El Faro | Miércoles 22 de octubre de 2014
Tenemos la discutible sensación de que nos jugamos más con los vaivenes de la prima de riesgo que con la energía nuclear. Ambas son invenciones del ingenio (y la osadía) humano pero sus perjuicios son distintos: una amenaza la buena vida y la otra la vida sin más.
¿Qué bien preferimos? No, no está nada claro. La posibilidad de una catástrofe del mercado es más inquietante quizá por su cercanía (el mercado es una suerte de panteísmo que nos cerca, nos cubre y nos traba), mientras que el colapso nuclear se mide en kilómetros de distancia. Cuando hace seis meses los tremendos terremotos provocaron el desastre nuclear de Fukushima, el mundo sufrió una notable impresión que se fue desdibujando en proporción inversa a la distancia geográfica y temporal con Japón. Aún así las cifras y las consecuencias visibles del cataclismo son terribles. Más de 155.000 personas se quedaron sin casa tras abandonar ciudades como Minamisoma y Namie. De ellas, 100.000 fueron evacuados forzosos y otras 55.000 abandonaron voluntariamente en distintas áreas de la prefectura de Fukushima que no estaban en las zonas de exclusión establecidas por el Gobierno japonés. El entorno de la central será inhabitable durante décadas y seguramente acabará convertido en un cementerio nuclear.
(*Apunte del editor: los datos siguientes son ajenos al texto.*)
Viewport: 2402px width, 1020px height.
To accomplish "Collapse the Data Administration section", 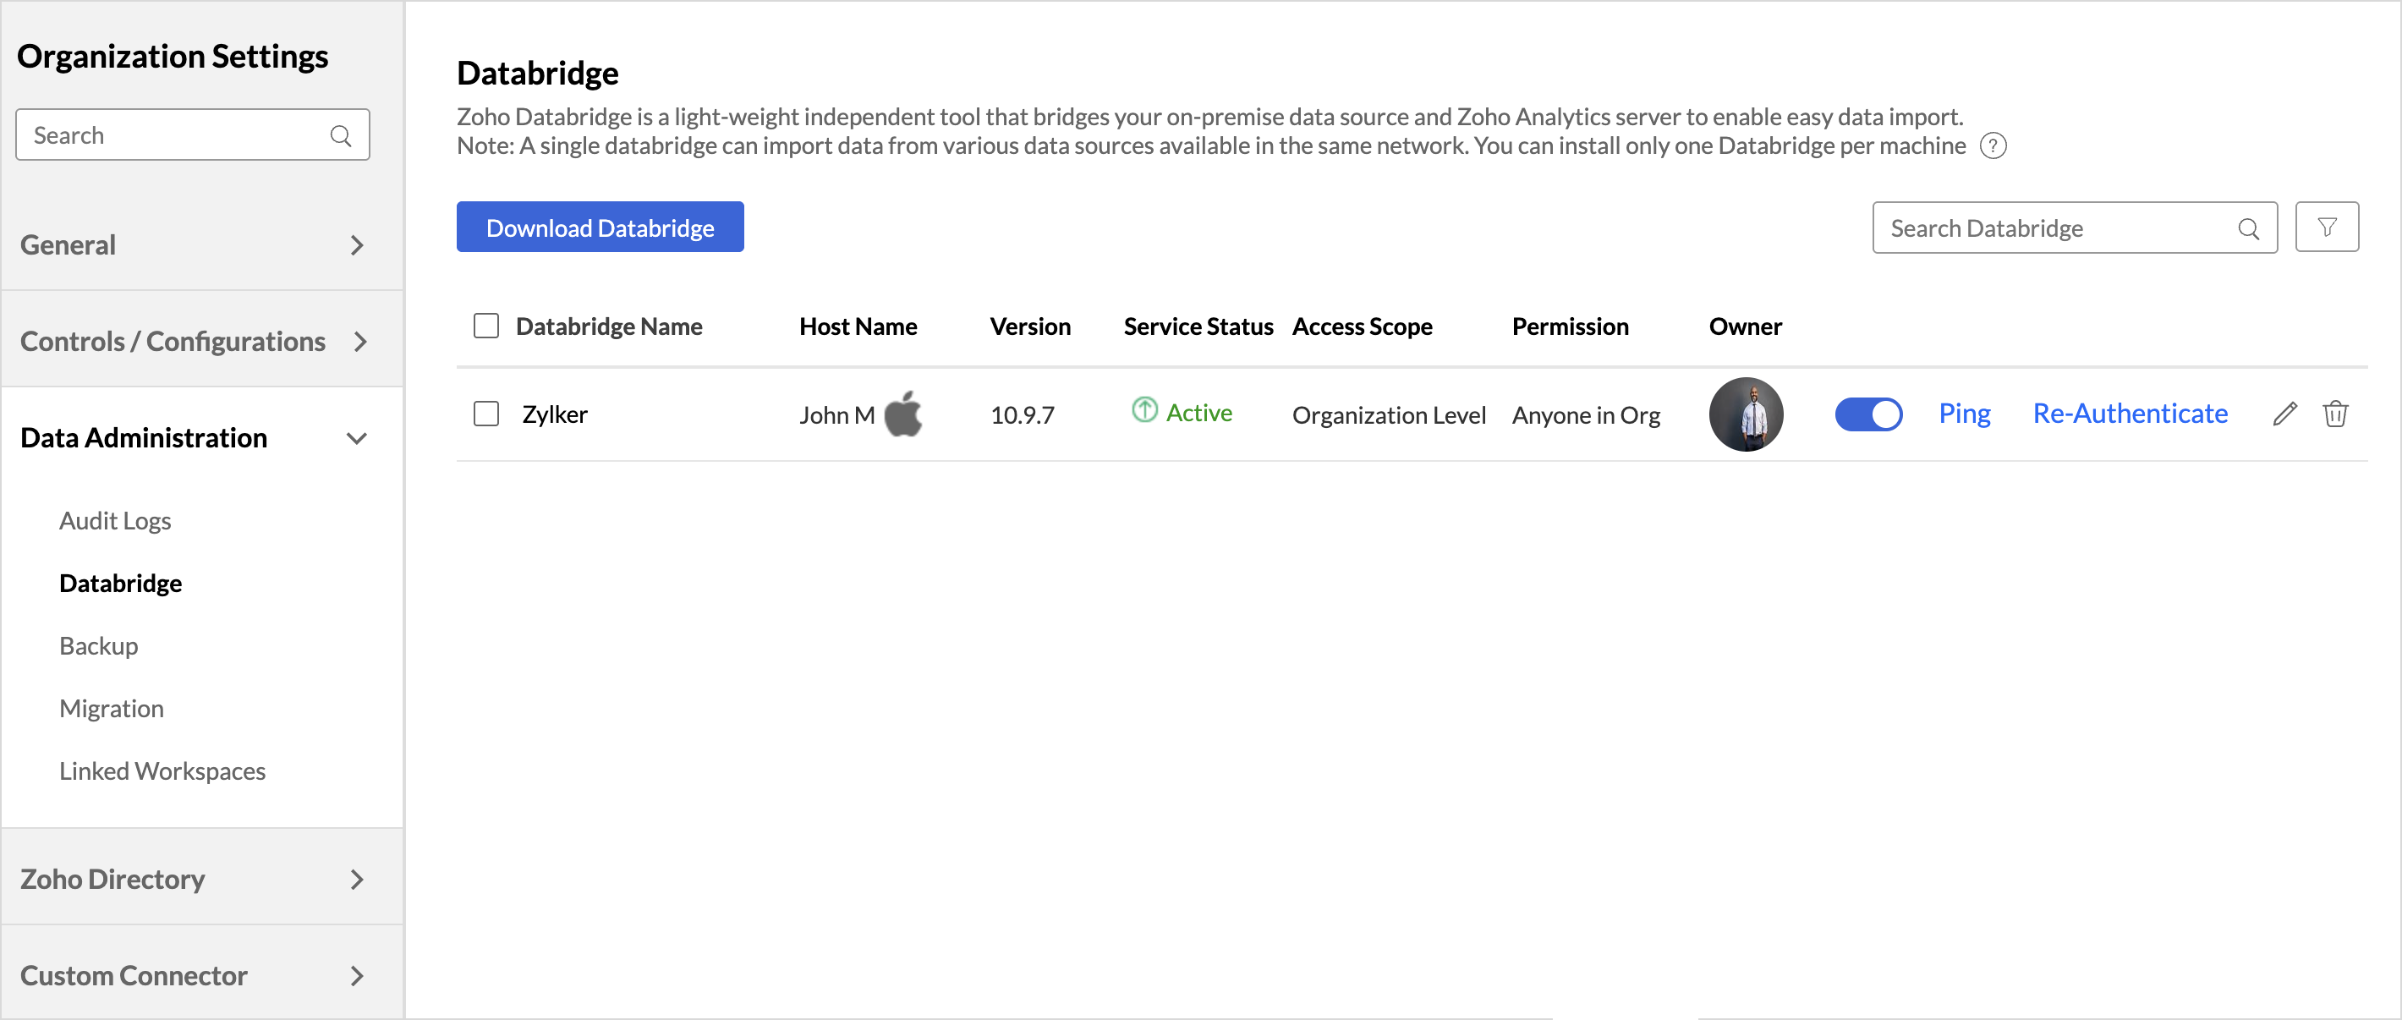I will click(356, 438).
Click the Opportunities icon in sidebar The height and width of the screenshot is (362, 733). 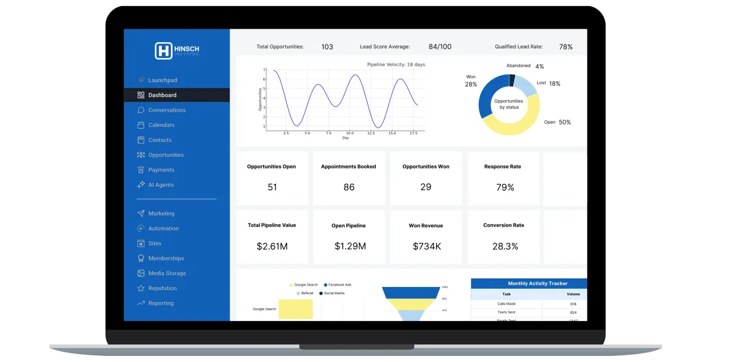click(140, 155)
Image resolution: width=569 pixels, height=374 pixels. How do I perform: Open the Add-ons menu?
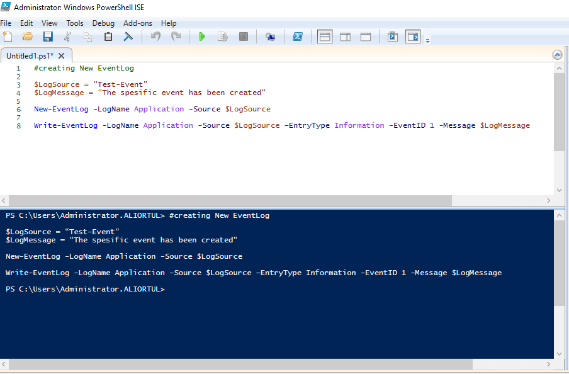pyautogui.click(x=137, y=23)
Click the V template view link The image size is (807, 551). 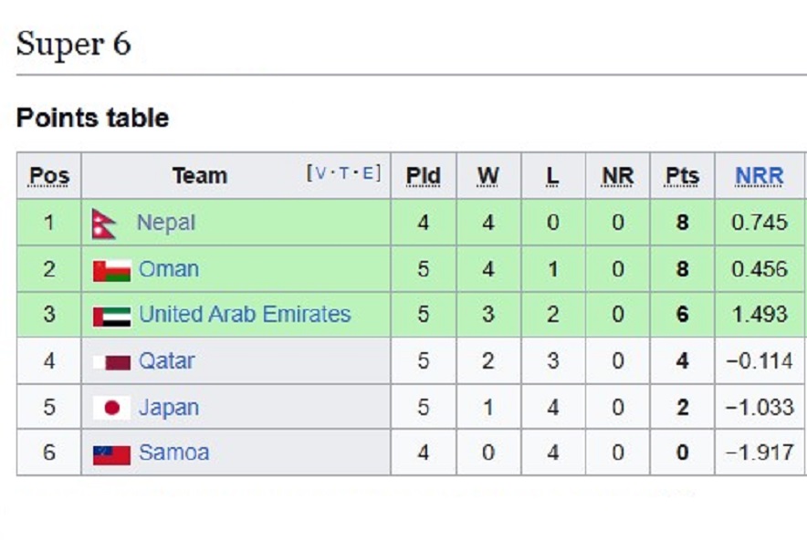[320, 172]
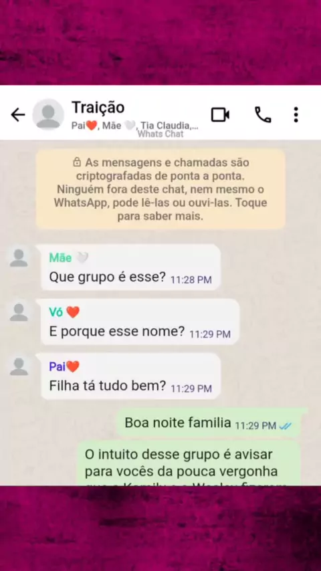321x571 pixels.
Task: Tap the end-to-end encryption notice
Action: tap(161, 189)
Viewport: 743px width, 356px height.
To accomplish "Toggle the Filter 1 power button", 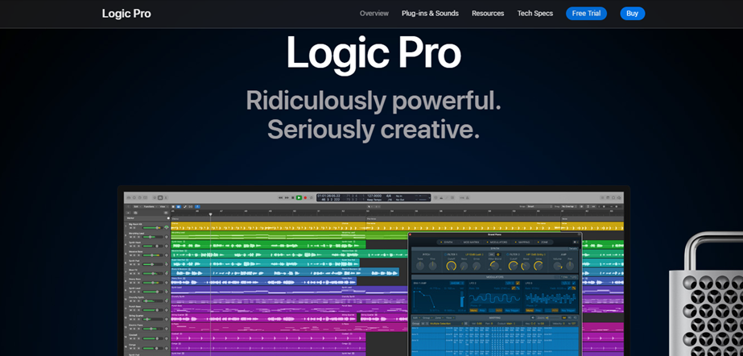I will (x=445, y=254).
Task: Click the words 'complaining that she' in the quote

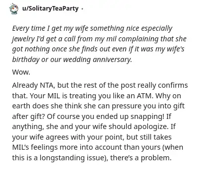Action: pyautogui.click(x=153, y=39)
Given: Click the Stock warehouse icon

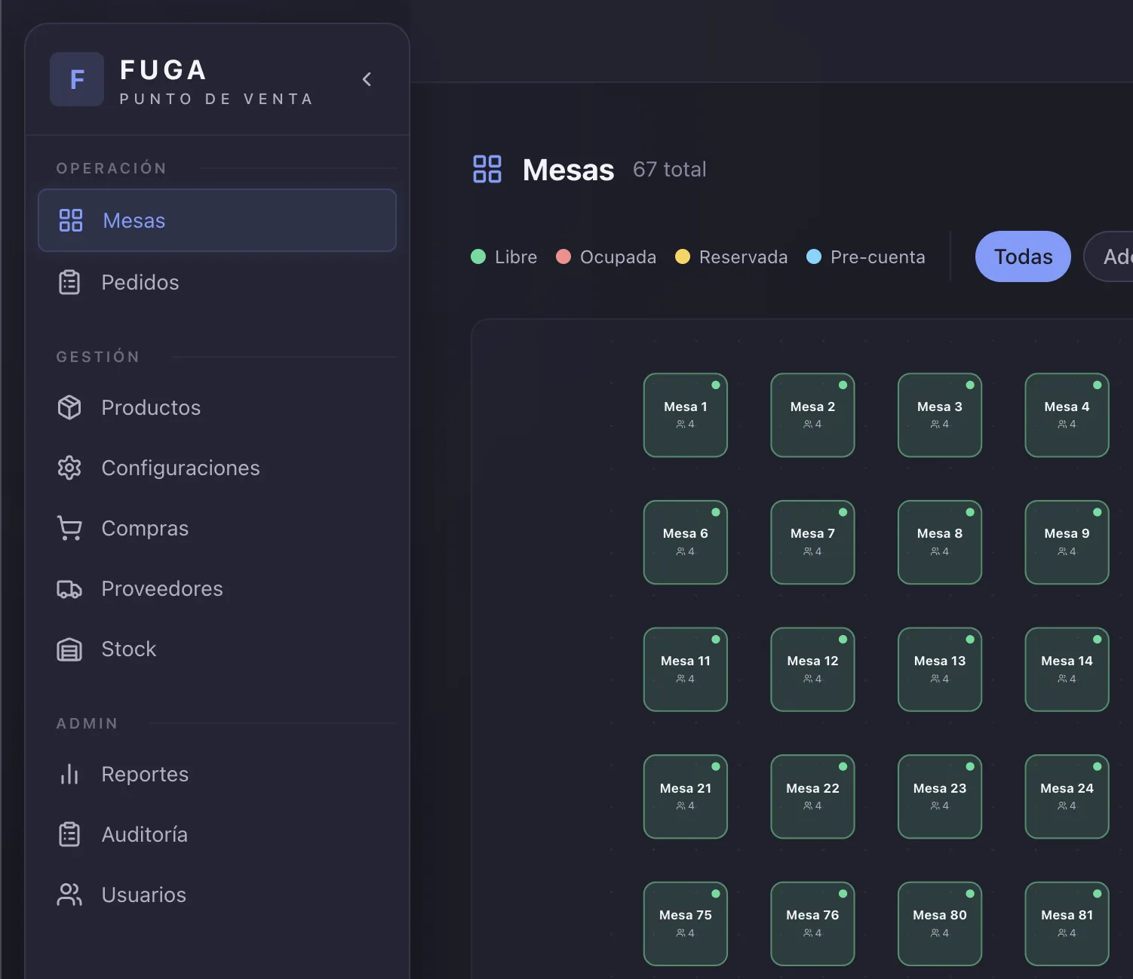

El pasado martes otra explosión atemorizó el sur del Francia. Uno de los dos hornos del complejo nuclear de Marcoule, dedicado al tratamiento de los residuos radiactivos, saltó por los aires. Hubo un muerto y varios heridos, pero según el Gobierno francés no se han detectado afortunadamente fugas. Los defensores de le energía nuclear, aún con el miedo en el cuerpo, se apresuraron a distinguir la “catástrofe natural” que causó el desastre de Fukushima del “accidente industrial” que le costó la vida al operario francés de un complejo en el que trabajan más de 3.000 personas. Es verdad: no hay comparación posible entre una calamidad y otra, pero el riesgo nuclear está en el trasfondo de ambas. Y sin embargo, frente a la prima de riesgo y los devaneos de los mercados, el uso de la energía atómica no interesa, en apariencia, al ciudadano común ni al ciudadano gobernante. En las semanas inmediatas a la tragedia de Japón hubo cierto debate y algunos países, como es el caso de Alemania, tomaron la determinación de deshacerse poco a poco de sus centrales nucleares. Pero el resto, pasado el susto y apagado el debate, regresó a los problemas cotidianos, es decir, a los económicos, los que atentan, como dijimos antes, contra la buena vida más que contra la vida misma.
Y así seguimos, salvo que los afectados secundarios del estallido del horno de la central nuclear francesa incluyan una ligera e imprecisa llamada a la reflexión. La pregunta, pues, es la siguiente: ¿Habrá, de aquí al 20-N, algún partido que especifique sin ambigüedades su posición al respecto?